Today’s Economic events

  • Australia retail sales m/m 0.10% vs. 0.30%
  • Bank of England cuts interest rates to 0.25%
  • BoE expands asset purchases to 435bn
  • BoE Gov. Carney speech
  • US initial jobless claims 269k vs. 266k

Coming Up

  • The US factory orders
  • Australia AIG construction index

Australia retail sales rise 0.10% in June

Retail sales in Australia grew at a slower than expected pace in June, data from Australian Bureau of Statistics showed on Thursday. The total value of retail sales advanced just 0.10% in June to 25.04 billion. This was below forecasts of a 0.30% increase and down from May’s 0.20% gain. Still, retail sales continued to post gains, now into the fifth consecutive month.

Australia Retail Sales 0.10% m/m, June 2016 (Source: ABS)
Australia Retail Sales 0.10% m/m, June 2016 (Source: ABS)

Clothing, footwear, and personal accessory retailers added 3.50% while household goods and department store sales added 0.30% and 0.70% respectively. Offsetting the gains was a 0.60% decline in food retailing, 0.10% decline in food and other services. Online retailers added 3.40% to the total turnover.

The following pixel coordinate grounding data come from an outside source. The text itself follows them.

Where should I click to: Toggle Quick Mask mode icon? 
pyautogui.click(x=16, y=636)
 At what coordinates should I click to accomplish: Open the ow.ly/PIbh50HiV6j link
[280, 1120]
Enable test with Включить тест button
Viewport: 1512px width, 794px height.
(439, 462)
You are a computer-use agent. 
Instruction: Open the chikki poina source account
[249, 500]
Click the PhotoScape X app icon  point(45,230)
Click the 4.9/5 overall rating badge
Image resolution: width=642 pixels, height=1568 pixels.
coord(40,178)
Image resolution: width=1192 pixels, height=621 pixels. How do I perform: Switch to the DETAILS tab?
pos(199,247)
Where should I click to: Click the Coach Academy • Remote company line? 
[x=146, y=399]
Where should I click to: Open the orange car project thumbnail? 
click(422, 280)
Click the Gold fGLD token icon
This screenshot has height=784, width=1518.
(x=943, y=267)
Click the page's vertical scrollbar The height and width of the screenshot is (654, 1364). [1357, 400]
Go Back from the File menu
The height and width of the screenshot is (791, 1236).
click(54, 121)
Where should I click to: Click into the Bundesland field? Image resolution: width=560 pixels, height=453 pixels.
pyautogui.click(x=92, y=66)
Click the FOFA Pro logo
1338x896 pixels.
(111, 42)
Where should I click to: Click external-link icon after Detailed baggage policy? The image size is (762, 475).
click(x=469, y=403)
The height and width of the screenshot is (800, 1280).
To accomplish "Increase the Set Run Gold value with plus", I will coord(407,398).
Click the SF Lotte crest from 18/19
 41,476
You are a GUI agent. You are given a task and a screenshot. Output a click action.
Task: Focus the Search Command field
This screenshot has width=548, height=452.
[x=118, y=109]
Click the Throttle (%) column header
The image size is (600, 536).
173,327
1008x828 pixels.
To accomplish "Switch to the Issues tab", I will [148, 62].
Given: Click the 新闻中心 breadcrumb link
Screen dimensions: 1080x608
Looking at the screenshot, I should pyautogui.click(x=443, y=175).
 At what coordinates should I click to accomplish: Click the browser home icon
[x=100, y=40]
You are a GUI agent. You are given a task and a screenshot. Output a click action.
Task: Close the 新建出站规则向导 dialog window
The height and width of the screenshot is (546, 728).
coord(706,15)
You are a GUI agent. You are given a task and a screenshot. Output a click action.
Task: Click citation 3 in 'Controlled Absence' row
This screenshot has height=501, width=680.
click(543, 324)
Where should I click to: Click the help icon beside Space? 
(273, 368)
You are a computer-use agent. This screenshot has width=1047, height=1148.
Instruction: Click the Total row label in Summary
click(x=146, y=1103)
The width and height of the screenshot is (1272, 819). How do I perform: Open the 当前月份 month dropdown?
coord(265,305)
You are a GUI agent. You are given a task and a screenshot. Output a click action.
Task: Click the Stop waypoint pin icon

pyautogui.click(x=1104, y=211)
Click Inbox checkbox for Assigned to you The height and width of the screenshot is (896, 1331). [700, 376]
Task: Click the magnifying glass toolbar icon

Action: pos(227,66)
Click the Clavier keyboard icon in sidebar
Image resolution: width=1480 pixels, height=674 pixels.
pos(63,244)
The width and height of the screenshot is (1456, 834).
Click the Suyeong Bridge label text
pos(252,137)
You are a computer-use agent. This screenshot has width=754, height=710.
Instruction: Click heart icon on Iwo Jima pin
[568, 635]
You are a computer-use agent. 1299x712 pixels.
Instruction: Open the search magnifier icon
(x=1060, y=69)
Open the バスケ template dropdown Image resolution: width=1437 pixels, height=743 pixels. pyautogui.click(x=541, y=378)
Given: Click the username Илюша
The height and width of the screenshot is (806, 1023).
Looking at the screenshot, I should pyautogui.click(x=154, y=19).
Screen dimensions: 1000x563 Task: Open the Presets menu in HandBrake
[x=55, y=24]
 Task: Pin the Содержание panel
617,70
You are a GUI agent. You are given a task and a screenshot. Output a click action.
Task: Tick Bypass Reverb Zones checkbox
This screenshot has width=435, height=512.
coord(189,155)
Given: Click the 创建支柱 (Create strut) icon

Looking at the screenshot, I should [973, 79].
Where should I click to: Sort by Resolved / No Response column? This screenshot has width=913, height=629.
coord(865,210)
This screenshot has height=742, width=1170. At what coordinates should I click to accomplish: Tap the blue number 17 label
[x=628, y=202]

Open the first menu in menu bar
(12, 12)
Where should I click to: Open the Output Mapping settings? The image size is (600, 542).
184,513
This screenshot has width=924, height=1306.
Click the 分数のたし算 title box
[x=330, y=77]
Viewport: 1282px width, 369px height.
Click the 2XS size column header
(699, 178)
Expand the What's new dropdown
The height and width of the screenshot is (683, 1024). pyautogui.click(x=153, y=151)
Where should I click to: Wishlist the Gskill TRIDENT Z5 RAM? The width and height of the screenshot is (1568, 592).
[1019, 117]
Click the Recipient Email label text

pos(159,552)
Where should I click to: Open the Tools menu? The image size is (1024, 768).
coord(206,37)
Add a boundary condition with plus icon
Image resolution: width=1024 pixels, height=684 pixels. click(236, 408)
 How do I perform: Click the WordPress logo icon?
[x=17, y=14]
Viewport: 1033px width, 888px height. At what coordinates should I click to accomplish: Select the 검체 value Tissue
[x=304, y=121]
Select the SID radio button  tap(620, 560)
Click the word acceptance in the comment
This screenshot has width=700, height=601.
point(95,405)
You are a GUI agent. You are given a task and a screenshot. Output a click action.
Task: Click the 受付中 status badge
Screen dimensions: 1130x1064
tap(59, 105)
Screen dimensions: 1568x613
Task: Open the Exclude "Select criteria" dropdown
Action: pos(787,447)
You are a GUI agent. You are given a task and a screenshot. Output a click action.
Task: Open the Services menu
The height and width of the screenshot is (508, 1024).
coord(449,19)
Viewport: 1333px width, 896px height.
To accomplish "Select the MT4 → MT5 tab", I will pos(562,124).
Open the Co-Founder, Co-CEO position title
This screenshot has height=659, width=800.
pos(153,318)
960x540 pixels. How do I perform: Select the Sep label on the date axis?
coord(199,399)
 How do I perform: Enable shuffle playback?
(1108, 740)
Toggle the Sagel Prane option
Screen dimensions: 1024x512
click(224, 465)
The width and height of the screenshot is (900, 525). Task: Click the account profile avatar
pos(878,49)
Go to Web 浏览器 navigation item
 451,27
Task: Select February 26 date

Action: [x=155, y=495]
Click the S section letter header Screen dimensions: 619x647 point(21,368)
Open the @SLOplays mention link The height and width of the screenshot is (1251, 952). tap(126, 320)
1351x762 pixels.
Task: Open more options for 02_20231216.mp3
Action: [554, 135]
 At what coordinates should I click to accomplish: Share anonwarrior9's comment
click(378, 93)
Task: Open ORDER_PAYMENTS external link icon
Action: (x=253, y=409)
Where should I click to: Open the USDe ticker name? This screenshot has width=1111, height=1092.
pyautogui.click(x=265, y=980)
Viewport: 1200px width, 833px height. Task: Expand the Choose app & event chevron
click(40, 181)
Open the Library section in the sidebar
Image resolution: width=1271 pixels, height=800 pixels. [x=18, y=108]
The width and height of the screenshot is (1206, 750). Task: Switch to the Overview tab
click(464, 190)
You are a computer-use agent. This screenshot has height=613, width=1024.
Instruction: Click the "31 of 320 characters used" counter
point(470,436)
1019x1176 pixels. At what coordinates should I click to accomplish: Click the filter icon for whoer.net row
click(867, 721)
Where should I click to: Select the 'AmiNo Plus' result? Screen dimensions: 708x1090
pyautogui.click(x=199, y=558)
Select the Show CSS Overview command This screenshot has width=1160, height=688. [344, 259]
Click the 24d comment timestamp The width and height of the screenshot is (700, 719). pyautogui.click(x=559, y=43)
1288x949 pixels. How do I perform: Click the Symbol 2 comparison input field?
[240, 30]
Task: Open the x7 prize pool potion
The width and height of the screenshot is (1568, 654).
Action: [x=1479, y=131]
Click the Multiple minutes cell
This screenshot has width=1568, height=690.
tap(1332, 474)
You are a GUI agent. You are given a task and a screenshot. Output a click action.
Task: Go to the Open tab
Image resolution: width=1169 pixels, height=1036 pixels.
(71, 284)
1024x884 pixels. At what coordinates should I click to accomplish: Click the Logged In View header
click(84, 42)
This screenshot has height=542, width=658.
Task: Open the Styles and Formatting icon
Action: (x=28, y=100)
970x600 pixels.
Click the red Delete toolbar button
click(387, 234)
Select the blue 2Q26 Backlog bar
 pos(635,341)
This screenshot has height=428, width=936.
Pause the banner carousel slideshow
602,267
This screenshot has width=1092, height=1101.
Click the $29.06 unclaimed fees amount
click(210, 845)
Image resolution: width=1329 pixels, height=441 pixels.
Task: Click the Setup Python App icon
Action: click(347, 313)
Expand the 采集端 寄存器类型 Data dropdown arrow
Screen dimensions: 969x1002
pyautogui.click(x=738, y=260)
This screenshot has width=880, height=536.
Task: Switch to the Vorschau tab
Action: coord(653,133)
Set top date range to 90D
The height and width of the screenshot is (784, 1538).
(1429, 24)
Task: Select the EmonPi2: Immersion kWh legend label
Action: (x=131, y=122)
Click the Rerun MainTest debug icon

On a quarter over quarter basis, Australia’s retail sales advanced 0.40% to 72.68 billion, which was lower than forecasts of 0.50% and down from the first quarter’s 0.50% increase. On a year over year basis, retail sales were seen to be the weakest since July 2013, rising only 2.76%. The quarterly sales volumes were also weaker, rising only 0.41%. Consumer spending is expected to pick up after the RBA cut interest rates earlier this week, lowering the benchmark rate to 1.50% and marking a second rate cut in four months. Consumer spending has been one of the biggest drivers of the Australian economy, which continued to expand at an annual rate of 3.10%, marking the fastest increase in three years.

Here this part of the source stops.